To our amazement, Helen stood up and put her coat on.

"I'm going to Moscow, you guys," she said. "I took tomorrow off. See you then."

"Wait, what about Muffy?" we asked her.

"What about her? Muffy stays here."

And she left. We climbed into our beds and dozed off happily. Almost instantly, both of us woke up to the sound of something falling.

The damn cat had managed to climb on top of our wardrobe and jump down on Ann's bed. We told the kitty to be quiet and fell asleep again. Again, the falling cat, this time from the top of our bookshelf and on my bed.

We didn't get much sleep that night. It was amazing how an animal that had been so quiet a few hours ago now had to crash-land on top of one of us every ten minutes. The cat reminded me of werewolves - sleepy by day, hyperactive by night. As soon as we closed our eyes, one of us woke up with a scream.
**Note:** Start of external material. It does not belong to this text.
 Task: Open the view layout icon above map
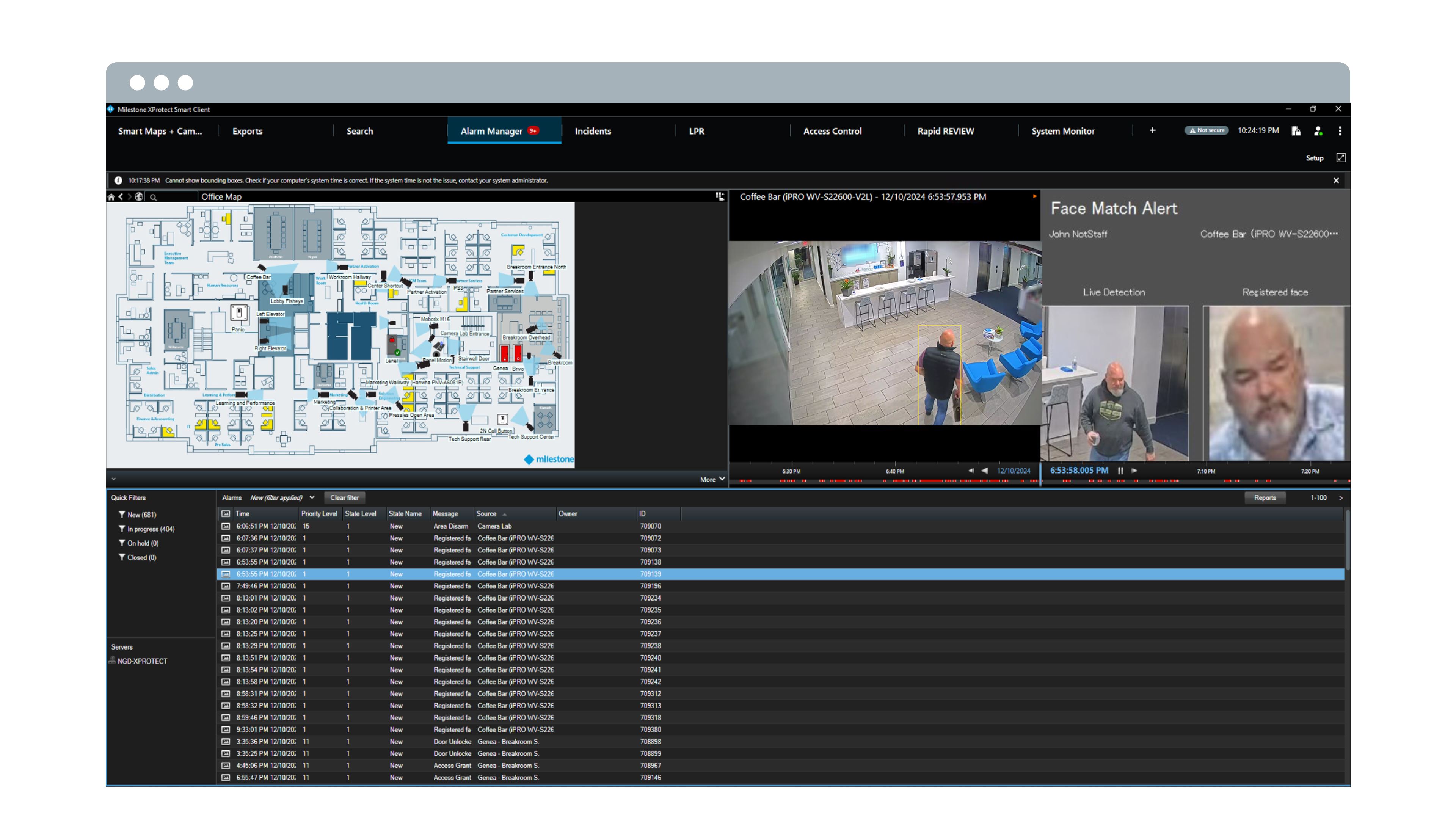720,196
It was the closest thing to living with a baby I had experienced that far.

About three in the morning, I got up and went to the bathroom. It was at the end of the hallway. Walking back in my half-asleep daze, I saw the door of our room open and Muffy fly out in a graceful arc. She landed on her feet and ran off.
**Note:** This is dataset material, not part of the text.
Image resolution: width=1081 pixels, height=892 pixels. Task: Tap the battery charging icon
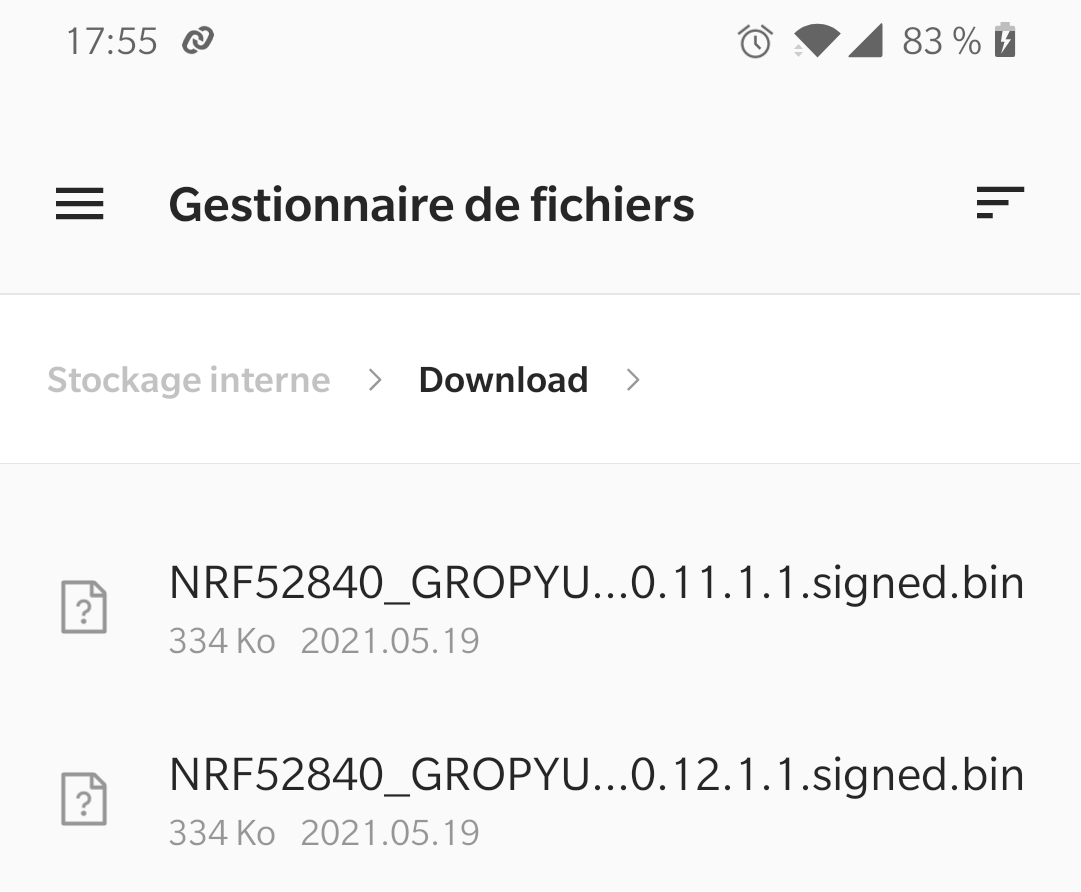(1005, 42)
I must had realized that my roommate, the sweet Ann, had just tossed the cat out of our room, but I was so sleepy by then, it didn't seem like a big deal. Besides, I said to myself, the cat would still be here in the morning. We'd bring her back in and Helen would be none the wiser. I fell into my bed and didn't register another thing till my alarm went off four hours later.

Ann and I got up and went looking for the cat.
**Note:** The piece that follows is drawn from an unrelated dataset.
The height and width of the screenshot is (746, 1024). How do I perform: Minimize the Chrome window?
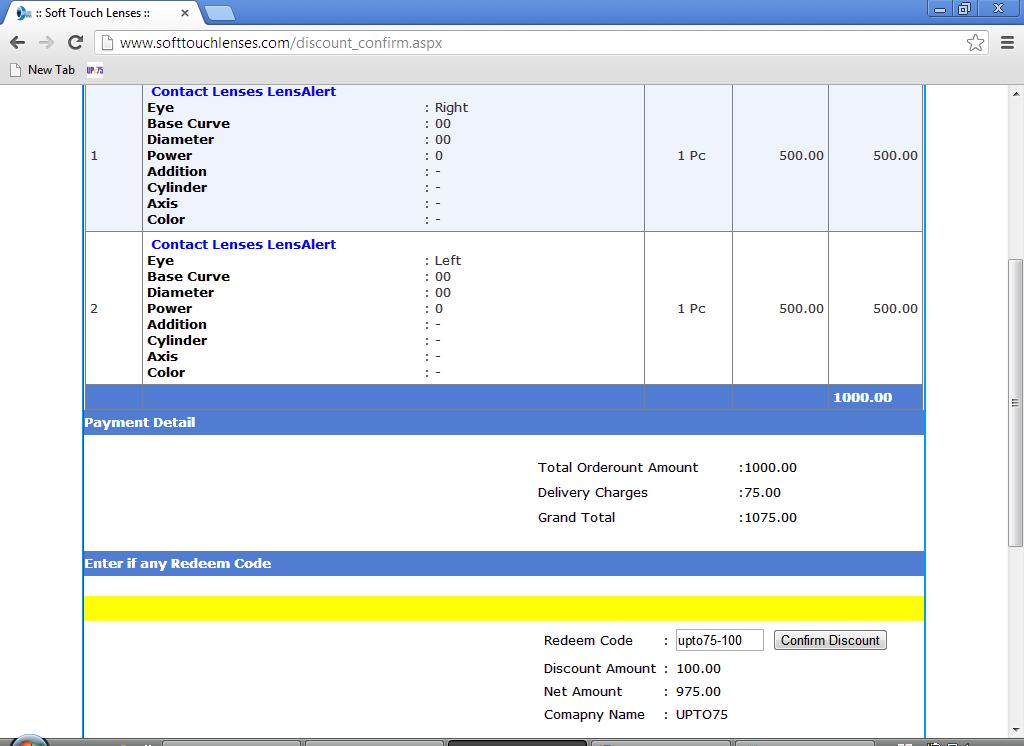938,8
The cat was nowhere to be found.

We couldn't understand it. All the doors in our building had been closed and locked for the night. Where could she go? And what would we say to Helen? And what the hell had happened to Muffy?? For the first time, I felt a weak pang of guilt. By the time my work day was over, I was crazy with worry. Visions of a tortured, murdered cat were filling my mind.

After work, we spent all evening running around the building, worried sick, looking for Muffy. Eventually we gave up and went into the kitchen to make dinner. Our neighbor Inna was there.

Inna, by our building's standards, was stinking rich. She worked in a clothing store; her husband worked at a meatpacking plant. That meant she had access to clothes and he had access to meat. In the 1990 Russia, with its shortage of just about everything, it was a gold mine. When Inna cooked dinner, the rest of us tried not to look; she used ingredients that none of us could either afford or find in a store. But she was a kind, well-meaning woman, and we were willing to overlook her in-our-faces wealth. We said hi to Inna and went on making our dinner.

"Can you guys believe we found a cat today?" she asked us excitedly.

We jumped. "What!?"

"Yes, a cat! My son wanted a cat for so long, and this morning, I walked out of my room, and there was one just sitting there! A small black kitty, very cute. It's a girl. I'm going to keep her. Just gave her sour cream for dinner."

Ann and I hadn't eaten sour cream in weeks, but we nodded happily.

"Good for you, Inna! Nice cat, huh?"

"Yes! We called her Fuzzy!"

Hey, definitely better than Muffy.

Helen seemed to take the news quite well when we broke it to her the next day. She never tried to claim Muffy/Fuzzy back. Eventually Inna and her husband built a house and moved into it with their son and, hopefully, Fuzzy.

Since I now try to add a moral to every story I tell, here is what we can learn from this one - everything happens for a reason; and, more often than not, whatever happens, happens for the better. Muffy was much better off with Inna, who cared about her and fed her gourmet food, than she would have ever been with her original owners, a random group of college guys with a tendency to leave town for weeks and dump their cat on the first person that came along.

Which in turn proves that there must be a higher power taking care of us. At least as far as cats are concerned.

That said, don't ever throw cats out of your residence. That stunt was performed by a trained professional, and you should never, ever try it at home.